39,773 Americans were killed by guns in 2017, the highest number in 50 years. Guns kill more adolescents in this country than cancer does. School shootings are routine. Communities of color experience disproportionately high homicide rates. As trauma surgeons across the country have argued so eloquently, gun violence is a serious public health issue. It doesn’t have to be this way. Cities and states across the country have managed to cut gun violence significantly without denying the 2nd amendment. We have the right to feel safe at school, at the movies, at work, and at worship.
Common-sense gun safety laws have been proven to work in the states that pass them, Washington included. If we pass these gun laws federally, we can save lives while still taking into account differences in gun culture in urban and rural areas. We need universal background checks for all firearms sales, no exceptions. Background checks help keep weapons out of the hands of people with a proven history of violence, including domestic violence and stalking.

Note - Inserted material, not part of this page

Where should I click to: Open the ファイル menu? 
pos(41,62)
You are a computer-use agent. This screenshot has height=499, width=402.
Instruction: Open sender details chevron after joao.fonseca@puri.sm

Though these gun safety measures will help decrease gun violence in America, it will take a comprehensive push to address the many factors that drive gun violence at a societal level. We are often prevented from having a sustained, honest conversation on the issue because of the influence of the gun lobby in both state and federal politics. It is also true that 60% of gun deaths are suicides. This number is as high as it is because of both the easy availability of guns and the narrow availability of mental healthcare. Anti-corruption legislation and universal mental healthcare are as much a part of ending gun deaths as universal background checks.